PRACTICE DIARY

Chapter 63

 

Fam Pract Manag. 2005 Apr;12(4):71.

Great toys

Mark, my physician patient with bladder tumors, had just returned from his bi-annual scoping. Rather than seeing his local urologist, he opted to visit Dr. Yamagushi, a university urologist.

“How did it go?” I asked Mark in the hospital hallway.

“It was different,” he said. “My local urologist works without a nurse and uses a rigid cystoscope. At Yamagushi’s office, there’s someone to take your insurance information; a nurse brings you back to the procedure room, preps you and instills some viscous lidocaine; and then you lie there on the table with your legs up in the stirrups and a clip over your urethra waiting for him to come in with his assistant. We shook hands over the sterile drapes. It was all business. He asked me a few questions, and then he scoped me. You should have seen his scope. It was a flexible, fiber-optic job, and I saw my urethra, ureters and entire bladder wall on a monitor, in color! He even took pictures.”

I asked Mark which type of medicine he preferred: down home and personal or the factory production model.

“I like having a relationship with my physician,” Mark said, “but nothing compares with state-of-the-art equipment and being able to see everything your physician does. It’s incredibly reassuring. I don’t know why all docs don’t have the best instruments available. That rigid cystoscope is medieval.”

“Well, I’m more of a cognitive practitioner,” I told him, “but I do have two mercury column sphygmomanometers hanging on my walls. That’s the gold standard for taking blood pressure.”

“Yeah,” Mark said, “but your ECG machine is older than you are, and you’re still using Q-Tips for cryosurgery.”

He was right. We family physicians should treat ourselves to the best toys available. We use them every day, they give us more reliable information, and they make doing procedures a pleasure. Heck, we deserve them.

Jury duty

Hardly a week goes by that I don’t get a request from a patient to exempt him or her from jury duty. Their excuses run the gamut, from bad backs to weak bladders. I’ve heard it all.

Truth be told, I don’t have much sympathy for these folks. I think of Tony, a former patient of mine, now deceased, who used to serve on the county’s grand jury, which entailed a thrice-weekly drive to our county seat – 100 miles round-trip. Tony was morbidly obese, had diabetes and heart disease, and was oxygen dependent.

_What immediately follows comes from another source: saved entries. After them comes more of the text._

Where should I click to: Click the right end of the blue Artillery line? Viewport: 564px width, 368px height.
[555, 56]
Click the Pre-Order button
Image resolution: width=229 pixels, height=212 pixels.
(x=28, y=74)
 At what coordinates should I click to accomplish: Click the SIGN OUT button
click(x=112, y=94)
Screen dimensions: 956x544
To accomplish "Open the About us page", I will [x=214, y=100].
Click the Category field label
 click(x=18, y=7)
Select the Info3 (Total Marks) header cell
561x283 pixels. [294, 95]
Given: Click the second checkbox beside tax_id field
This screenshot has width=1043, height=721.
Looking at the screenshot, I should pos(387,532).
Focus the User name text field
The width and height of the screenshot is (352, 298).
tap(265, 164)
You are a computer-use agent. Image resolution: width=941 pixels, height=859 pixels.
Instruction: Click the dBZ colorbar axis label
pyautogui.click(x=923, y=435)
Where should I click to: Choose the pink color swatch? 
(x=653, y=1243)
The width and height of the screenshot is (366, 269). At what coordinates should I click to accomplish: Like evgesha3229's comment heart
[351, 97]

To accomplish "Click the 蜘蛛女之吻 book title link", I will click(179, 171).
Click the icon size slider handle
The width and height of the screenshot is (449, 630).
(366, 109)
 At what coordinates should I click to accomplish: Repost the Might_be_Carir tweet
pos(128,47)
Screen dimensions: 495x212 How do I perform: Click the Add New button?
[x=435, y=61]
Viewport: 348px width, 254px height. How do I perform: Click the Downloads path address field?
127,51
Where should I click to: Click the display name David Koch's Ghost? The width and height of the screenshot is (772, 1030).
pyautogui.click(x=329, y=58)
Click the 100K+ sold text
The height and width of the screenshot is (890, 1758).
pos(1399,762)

He was on no fewer than 12 medications and could barely walk. But he loved doing his public duty.

I wasn’t thinking of Tony, though, when I got my jury summons several months ago. I was thinking of who was going to write me a letter of exemption. I already had taken one postponement and feared a $1,000 fine for a no-show, so I made arrangements with Teresa, my nurse practitioner, to cover for me. But the night before, my office manager called to say she was sick and couldn’t come to work the next day. Now I had a dilemma. Teresa couldn’t see patients and run the office. I tried calling the court the next morning to explain, but all I got was a recording. So I canned the trip, saw my patients, ran the office and prayed I’d be forgiven.

In an amazing coincidence, Jim, an attorney, was on my schedule and assuaged my conscience. His pro bono advice was: “Write a letter. Keep it simple. Tell them you had patients who needed care. Ask for another date. Don’t bother calling. They’ve heard it all before too.”

DNR

Old Blue, our beloved 1986 Ford F-150 truck, was ailing. Most of the time, it would start up fine, but sometimes it just wouldn’t turn over. I never knew when it was going to act up, so I couldn’t take it anywhere and turn off the engine. I already had to tow it twice – once from the dump and once from the car wash. Old Blue had become unreliable.

I suppose I could have junked it. After 225,000 miles, it owed me nothing. But my family grew up with that truck, and it had sentimental value. Besides, I needed a beater to haul firewood, and fixing it would allow me to observe a master diagnostician at work: Bobby, my mechanic.

“What do you think it is?” I asked him.

“I won’t know until it fails,” he said. “Why don’t you leave it with me for a few days?”

A week later, I called for an update. “It took awhile, but eventually it failed,” he said. “It had a bad starter, so I replaced it. Then it wouldn’t fire. That was a bad ignition module, so I replaced that too. Now it starts just fine, but you’ve got a transmission cooler leak. How far do you want me to go? This could get expensive.”

My truck was deteriorating before his eyes. “How about seeing if you can get an after-market cooler, and let’s leave it at that,” I said. Putting any more money into Old Blue would be akin to keeping it on life support.

Bobby called back the next day with some good news: “I called the transmission shop and they said we could bypass the cooler, so I did. As long as you’re not hauling heavy loads any distance, you should be OK.”

Old Blue had escaped the automotive graveyard, if only for a while.

Dr. Brown, a solo family physician living in Mendocino, Calif., is a contributing editor to Family Practice Management. These excerpts from his journal illustrate the many characters, stories and lessons family medicine has to offer. No real patient names have been used.

Conflicts of interest: none reported.